>> Begin Records shown

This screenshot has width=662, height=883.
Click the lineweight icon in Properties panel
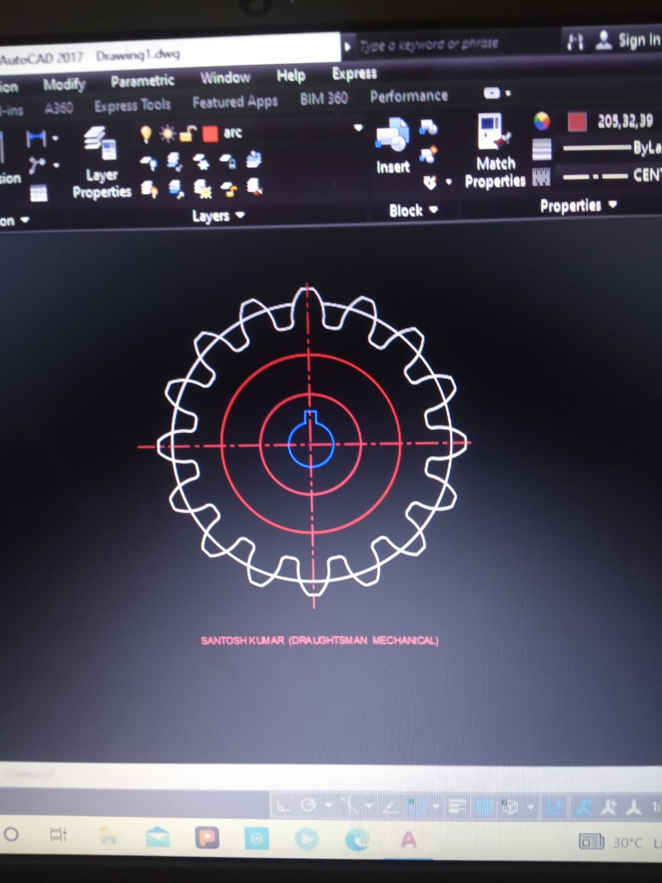(x=541, y=148)
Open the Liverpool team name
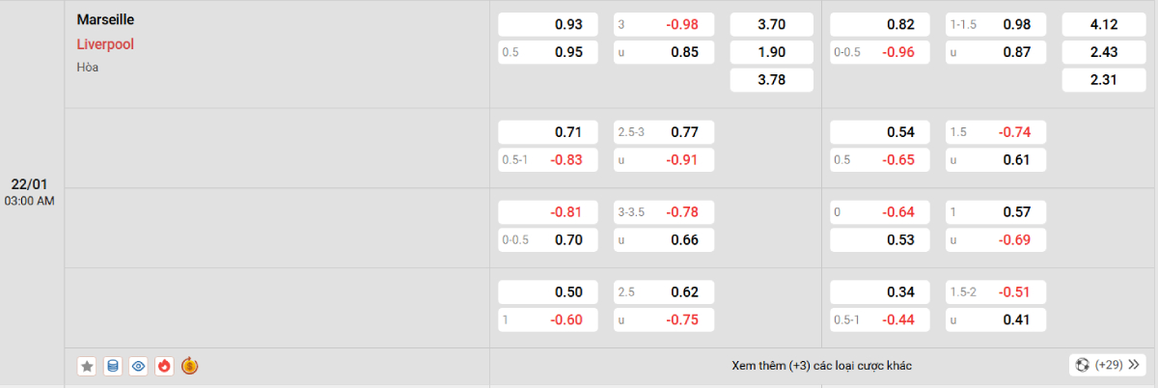Image resolution: width=1158 pixels, height=388 pixels. (x=104, y=43)
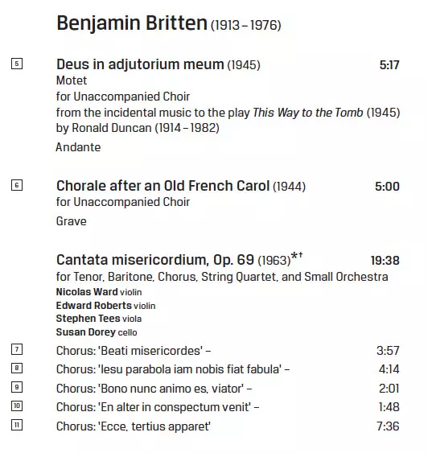Click the italic This Way to the Tomb
Image resolution: width=428 pixels, height=453 pixels.
[308, 113]
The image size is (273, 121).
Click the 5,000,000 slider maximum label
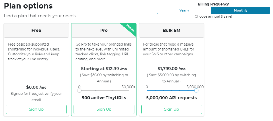[x=195, y=87]
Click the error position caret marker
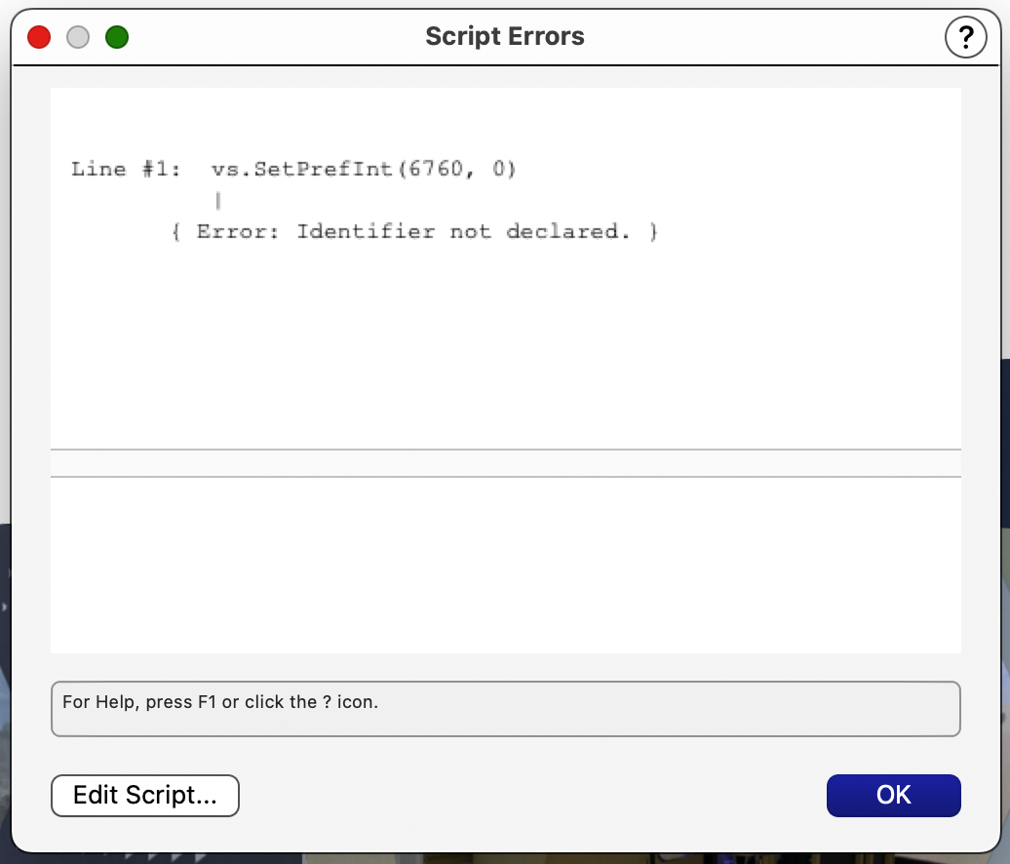This screenshot has height=864, width=1010. [x=218, y=201]

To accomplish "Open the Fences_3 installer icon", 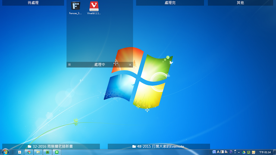I will [x=75, y=8].
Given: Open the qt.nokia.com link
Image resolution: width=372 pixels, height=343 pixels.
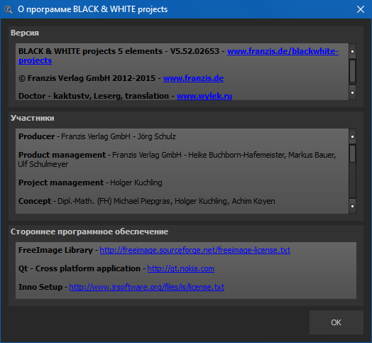Looking at the screenshot, I should click(180, 268).
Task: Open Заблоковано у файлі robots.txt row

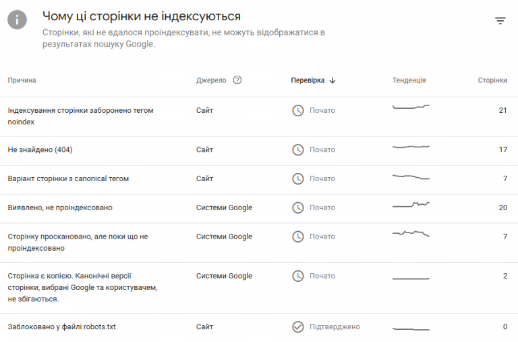Action: [259, 327]
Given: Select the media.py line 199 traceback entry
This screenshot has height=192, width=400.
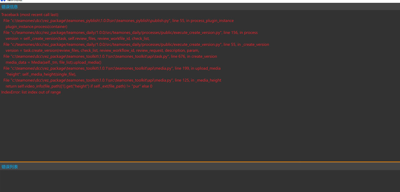Looking at the screenshot, I should point(112,68).
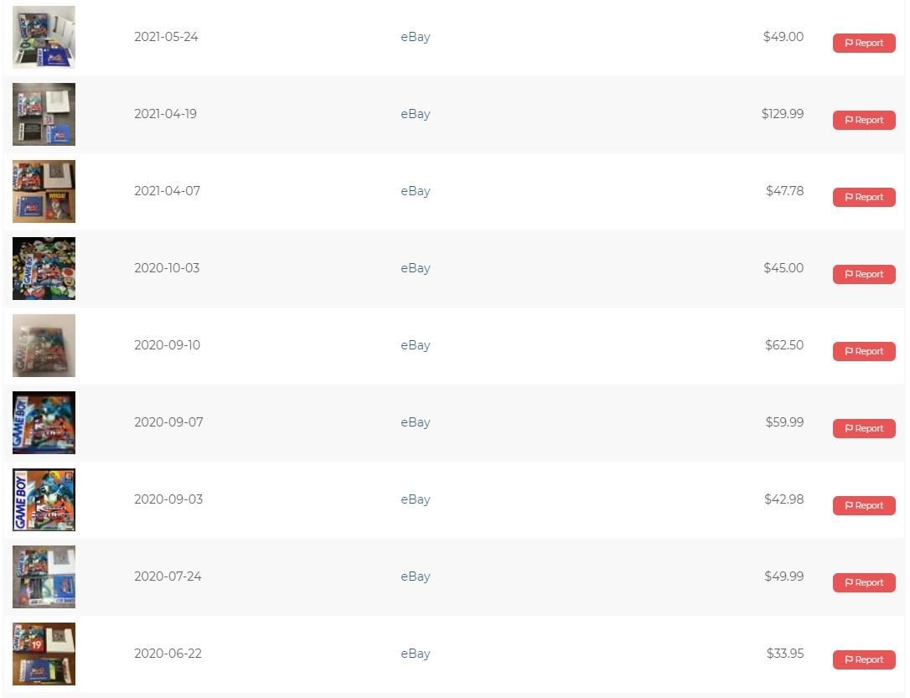The height and width of the screenshot is (698, 910).
Task: View the thumbnail for the $49.99 listing
Action: 44,576
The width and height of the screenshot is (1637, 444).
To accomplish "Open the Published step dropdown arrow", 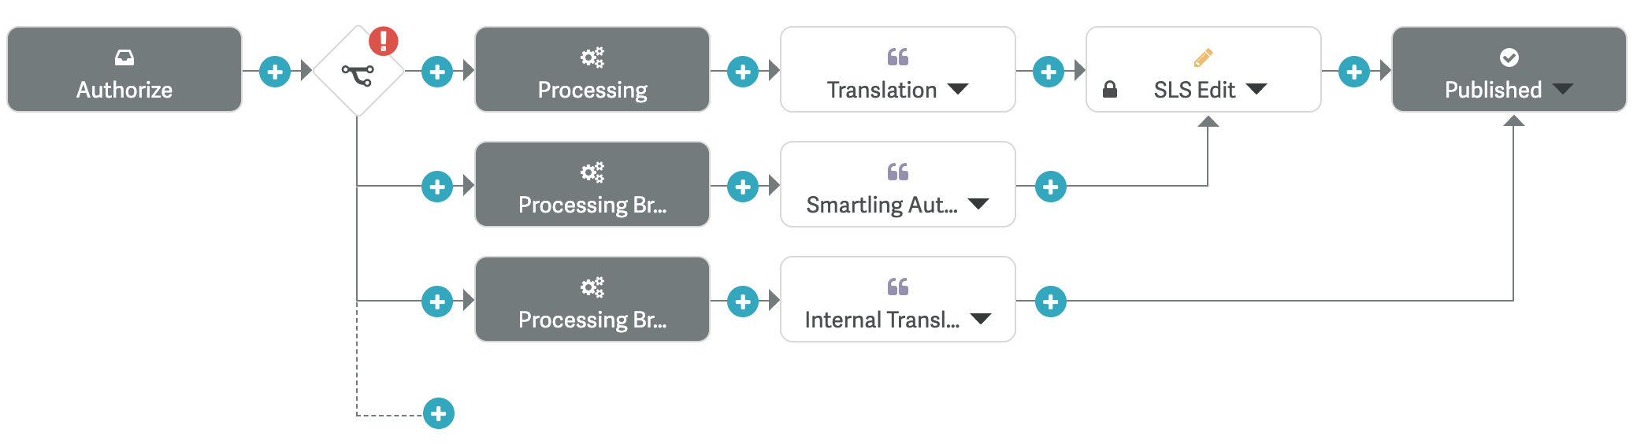I will tap(1563, 89).
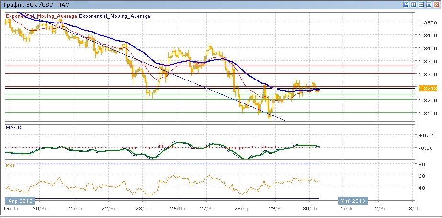Image resolution: width=442 pixels, height=218 pixels.
Task: Click the 23/Пт date on time axis
Action: click(x=143, y=209)
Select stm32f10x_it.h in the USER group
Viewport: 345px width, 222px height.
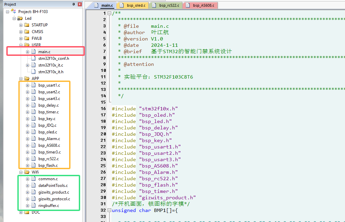pos(50,72)
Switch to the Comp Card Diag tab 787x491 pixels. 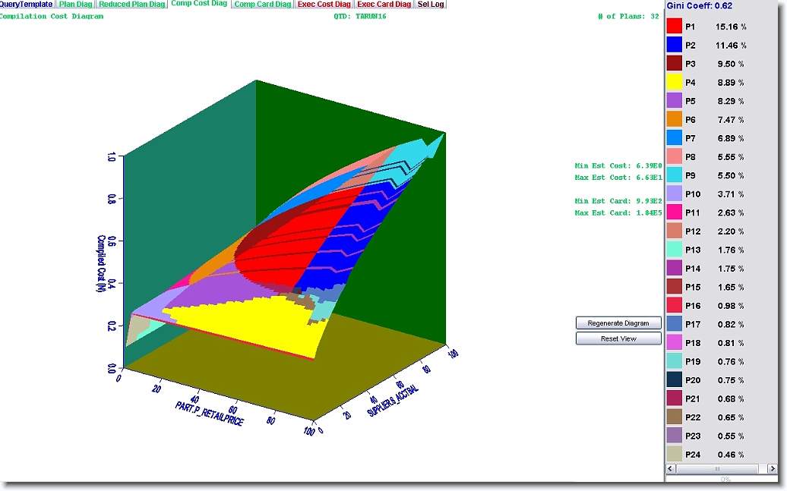coord(263,5)
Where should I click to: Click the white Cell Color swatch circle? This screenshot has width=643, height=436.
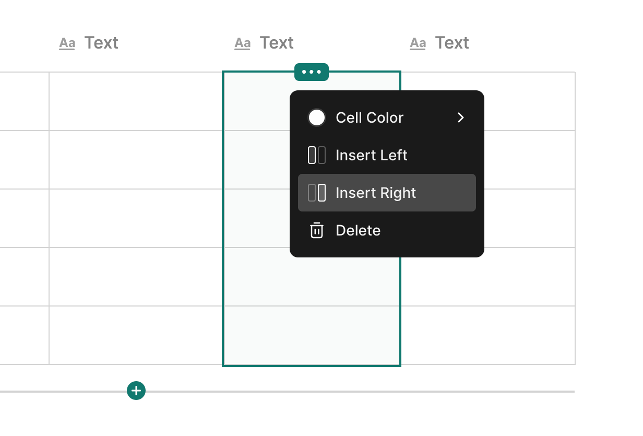317,117
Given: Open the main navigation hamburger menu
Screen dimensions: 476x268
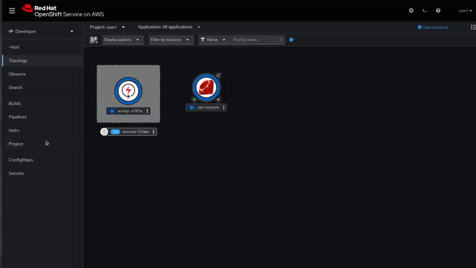Looking at the screenshot, I should tap(12, 10).
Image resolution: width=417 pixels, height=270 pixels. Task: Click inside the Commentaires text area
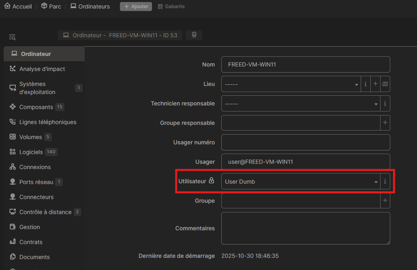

>> End Records shown

Print the rows exactly, starting with the line that contains "Where should I" and going on through the end of the rows, leaving out the pictures.

> [Final answer]
Where should I click to: Click the white Cell Color swatch circle? This screenshot has width=643, height=436.
317,117
Given: Open the main navigation hamburger menu
Screen dimensions: 476x268
Looking at the screenshot, I should tap(12, 10).
Image resolution: width=417 pixels, height=270 pixels. Task: Click inside the Commentaires text area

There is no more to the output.